--- START OF Records provided ---
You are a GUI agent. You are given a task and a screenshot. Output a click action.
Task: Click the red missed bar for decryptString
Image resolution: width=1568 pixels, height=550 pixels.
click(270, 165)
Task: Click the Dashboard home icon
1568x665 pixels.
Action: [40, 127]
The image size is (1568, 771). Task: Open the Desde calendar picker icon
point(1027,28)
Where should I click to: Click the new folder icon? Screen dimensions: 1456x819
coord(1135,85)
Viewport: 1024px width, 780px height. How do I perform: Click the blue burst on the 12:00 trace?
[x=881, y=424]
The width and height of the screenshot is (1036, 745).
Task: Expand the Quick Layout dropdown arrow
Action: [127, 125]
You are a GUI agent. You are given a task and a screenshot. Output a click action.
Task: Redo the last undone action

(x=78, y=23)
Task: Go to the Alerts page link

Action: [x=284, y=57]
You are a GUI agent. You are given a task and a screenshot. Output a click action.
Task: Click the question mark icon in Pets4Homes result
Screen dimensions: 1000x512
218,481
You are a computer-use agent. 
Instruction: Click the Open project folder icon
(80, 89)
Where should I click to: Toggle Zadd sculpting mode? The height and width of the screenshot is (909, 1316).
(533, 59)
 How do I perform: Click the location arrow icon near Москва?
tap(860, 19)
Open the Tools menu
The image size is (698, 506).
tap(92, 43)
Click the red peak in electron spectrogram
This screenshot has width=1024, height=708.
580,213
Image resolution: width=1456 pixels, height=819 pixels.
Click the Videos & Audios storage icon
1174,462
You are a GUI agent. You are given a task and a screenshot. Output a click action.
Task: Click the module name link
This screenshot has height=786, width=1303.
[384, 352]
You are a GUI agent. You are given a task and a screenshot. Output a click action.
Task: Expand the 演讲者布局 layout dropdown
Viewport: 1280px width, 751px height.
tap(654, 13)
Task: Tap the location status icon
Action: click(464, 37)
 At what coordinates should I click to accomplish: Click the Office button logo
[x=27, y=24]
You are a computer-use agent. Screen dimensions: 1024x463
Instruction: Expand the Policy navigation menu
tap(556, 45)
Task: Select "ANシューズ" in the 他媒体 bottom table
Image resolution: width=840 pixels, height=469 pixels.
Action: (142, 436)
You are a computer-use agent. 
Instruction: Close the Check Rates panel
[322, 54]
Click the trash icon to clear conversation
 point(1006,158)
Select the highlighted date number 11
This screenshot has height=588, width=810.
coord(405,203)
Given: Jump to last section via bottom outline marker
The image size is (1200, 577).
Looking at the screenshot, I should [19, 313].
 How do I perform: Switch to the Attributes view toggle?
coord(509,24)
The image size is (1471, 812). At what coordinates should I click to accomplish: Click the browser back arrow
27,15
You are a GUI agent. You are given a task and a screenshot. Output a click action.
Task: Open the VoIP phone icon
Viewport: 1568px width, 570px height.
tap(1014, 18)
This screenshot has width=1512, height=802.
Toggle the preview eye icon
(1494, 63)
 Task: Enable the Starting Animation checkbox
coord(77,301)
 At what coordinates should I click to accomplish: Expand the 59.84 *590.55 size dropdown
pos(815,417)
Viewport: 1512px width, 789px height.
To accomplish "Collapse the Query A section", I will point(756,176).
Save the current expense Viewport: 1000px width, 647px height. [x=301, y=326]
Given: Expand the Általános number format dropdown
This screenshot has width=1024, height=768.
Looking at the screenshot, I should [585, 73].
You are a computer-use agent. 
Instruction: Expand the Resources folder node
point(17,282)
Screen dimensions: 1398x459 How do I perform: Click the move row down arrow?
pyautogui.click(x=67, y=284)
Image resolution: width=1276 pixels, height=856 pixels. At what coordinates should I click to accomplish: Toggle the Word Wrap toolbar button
--- END OF Records provided ---
= What is needed =
Please give all of the data above again, swapping "GUI agent" for "screen assistant" wherever it appears and leaving everything else unchanged.

= Complete response =
You are a screen assistant. You are given a task and a screenshot. Output a click action.
Task: Click the red missed bar for decryptString
Image resolution: width=1568 pixels, height=550 pixels.
click(270, 165)
Task: Click the Dashboard home icon
1568x665 pixels.
Action: [40, 127]
The image size is (1568, 771). Task: Open the Desde calendar picker icon
point(1027,28)
Where should I click to: Click the new folder icon? Screen dimensions: 1456x819
coord(1135,85)
Viewport: 1024px width, 780px height. How do I perform: Click the blue burst on the 12:00 trace?
[x=881, y=424]
The width and height of the screenshot is (1036, 745).
Task: Expand the Quick Layout dropdown arrow
Action: [127, 125]
You are a screen assistant. You are given a task and a screenshot. Output a click action.
Task: Redo the last undone action

(x=78, y=23)
Task: Go to the Alerts page link

Action: [x=284, y=57]
You are a screen assistant. You are given a task and a screenshot. Output a click action.
Task: Click the question mark icon in Pets4Homes result
Screen dimensions: 1000x512
218,481
You are a computer-use agent. 
Instruction: Click the Open project folder icon
(80, 89)
Where should I click to: Toggle Zadd sculpting mode? The height and width of the screenshot is (909, 1316).
(533, 59)
 How do I perform: Click the location arrow icon near Москва?
tap(860, 19)
Open the Tools menu
The image size is (698, 506).
tap(92, 43)
Click the red peak in electron spectrogram
This screenshot has width=1024, height=708.
580,213
Image resolution: width=1456 pixels, height=819 pixels.
Click the Videos & Audios storage icon
1174,462
You are a screen assistant. You are given a task and a screenshot. Output a click action.
Task: Click the module name link
This screenshot has height=786, width=1303.
[384, 352]
You are a screen assistant. You are given a task and a screenshot. Output a click action.
Task: Expand the 演讲者布局 layout dropdown
Viewport: 1280px width, 751px height.
tap(654, 13)
Task: Tap the location status icon
Action: click(464, 37)
 At what coordinates should I click to accomplish: Click the Office button logo
[x=27, y=24]
You are a computer-use agent. Screen dimensions: 1024x463
Instruction: Expand the Policy navigation menu
tap(556, 45)
Task: Select "ANシューズ" in the 他媒体 bottom table
Image resolution: width=840 pixels, height=469 pixels.
Action: (142, 436)
You are a computer-use agent. 
Instruction: Close the Check Rates panel
[322, 54]
Click the trash icon to clear conversation
 point(1006,158)
Select the highlighted date number 11
This screenshot has height=588, width=810.
coord(405,203)
Given: Jump to last section via bottom outline marker
The image size is (1200, 577).
Looking at the screenshot, I should [19, 313].
 How do I perform: Switch to the Attributes view toggle?
coord(509,24)
The image size is (1471, 812). At what coordinates should I click to accomplish: Click the browser back arrow
27,15
You are a screen assistant. You are given a task and a screenshot. Output a click action.
Task: Open the VoIP phone icon
Viewport: 1568px width, 570px height.
tap(1014, 18)
This screenshot has width=1512, height=802.
Toggle the preview eye icon
(1494, 63)
 Task: Enable the Starting Animation checkbox
coord(77,301)
 At what coordinates should I click to accomplish: Expand the 59.84 *590.55 size dropdown
pos(815,417)
Viewport: 1512px width, 789px height.
To accomplish "Collapse the Query A section", I will point(756,176).
Save the current expense Viewport: 1000px width, 647px height. [x=301, y=326]
Given: Expand the Általános number format dropdown
This screenshot has width=1024, height=768.
Looking at the screenshot, I should [585, 73].
You are a computer-use agent. 
Instruction: Expand the Resources folder node
point(17,282)
Screen dimensions: 1398x459 How do I perform: Click the move row down arrow?
pyautogui.click(x=67, y=284)
Image resolution: width=1276 pixels, height=856 pixels. At what coordinates should I click to accomplish: Toggle the Word Wrap toolbar button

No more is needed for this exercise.